12- İlk Kıvılcım

45.5K 3.4K 3.2K
                                    

Medya: Leon

Bölüm Şarkısı: Model, Mey

Elimdeki zarfları ve parşömen parçalarını avuç içimde toparlamaya çalışırken öfkeden öyle hızlı hareket ediyordum ki yırtarım diye bile çekinemiyordum.

Yine gecenin bir yarısı Yunan karargahına götürmem için elime bir çok şey tutuşturulmuştu. Yine içi boş çıkar ve ben sinir krizlerine girerim diye ucundan zarfın içine bakmıştım zarar vermemeye çalışarak, neyseki doluydu yoksa o sarı çiyanı o sarı saçlarından kordonda direğe asardım.

Tamam yapamazdım ama hayali bile güzeldi.

Tam o an o tanıdık gölgeyi yine fark ettiğimde hızla arkamı döndüm. "Sikerim ha!" diye homurdanıp oraya doğru yönleneceğim an evin arkasında yine kayboldu silüeti.

Oraya doğru yönlendirdim adımalarımı, Yunan karargahını görebiliyordum. "Çık ortaya çık" diye homurdandım elimi belime atıp silahımı çıkarttım ve evin arkasına doğru ilerledim. Gölgem sokağa doğru uzadığında ağzımdan bir küfür mırıldandım, onun gölgesini göremiyordum şu an.

"Gel pisi pisi, gel bakalım" dedim temkinli adımlarla yanına yaklaşırken.

Evin arkasına doğru yavaşça çıktığım an arkamdan uzanan gölgeyi gördüm, tam döneceğim sırada boynuma bastırılan bıçağı hissettiğimde öfkeyle hırladım.

"Silahı bırak" dediğinde kaşlarım çatıldı, sesi aksanlıydı. Silahımı daha sıkı tuttuğumda bıçağı boynuma biraz daha bastırdı, yüzümü buruşturdum.

Türk değildi, aksanlı sesinden de anlayabildiğim gibi yabancıydı, boyu uzundu.

Boynumdan göğsüme doğru akan sıcaklığı hissettiğimde nefesimi tutup elimdeki silahı yere attım.
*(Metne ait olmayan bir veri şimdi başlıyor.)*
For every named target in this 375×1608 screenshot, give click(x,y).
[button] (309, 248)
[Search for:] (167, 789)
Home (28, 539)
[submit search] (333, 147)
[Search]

"Şimdi sen akıllı ol, yoksa keserim damarını" dediğinde çirkin türkçesini duyduğumda yüzüm buruştu. Tamam şu an endişelenmem gereken son şey belki kullandığı dildi ama göz ardı edilebilecek gibi değildi yani.

Konuşamıyorsan sus kardeşim.

"Kestin zaten pezevenk" diye tısladığımda bıçağı daha çok bastırdı. Bana zarar vermeyeceğini biliyordum, günlerdir peşimdeydi istese bana on defa zarar vermişti. Ayrıca güçsüz bir haldeydim, karşı da koyamazdım.

"Senin yüzünden" dediğinde sesindeki saf öfke bir an duraksamamı sağladı. "Üçü de senin yüzünden öldü"

"Ne diyorsun tipsiz? Açık açık konuş" dediğime enseme vuran nefes sesleri sıklaştı. "Sen ölme diye..." dedi ama konuşamıyordu, sanki konuştukça öfkeleniyor gibiydi.

Neden bahsettiğini anlamaya başladığımda boğazıma bastırılmış bıçağın ardından sertçe yutkundum.

"Kim?" dedim içimdeki merakı bastıramayarak. "Kim öldürüldü benim yerime?"

Bıçağı daha sert bastırdığında gözlerimi yumdum acıyla. Leon Türkleri öldürmemişti demek ki, yoksa bu pezevenk sinirlenip bana hesap sormazdı.

Yunanlı olabilir miydi öldürülmüş olanlar? Bu kadar kafayı sıyırmış mıydı Teğmen, işgal için geldiği topraklarda bir Türk için kendi askerlerini asar mıydı?

Asmazdı.

"Onlar emir altındaydı" dedi, beni umursamıyordu içindekileri döküyordu sanki, öfkesini kusuyordu. "Öldürülmeleri için sebebi yoktu, emir altındaydılar" dediğinde gözlerimi kapattım sıkıca.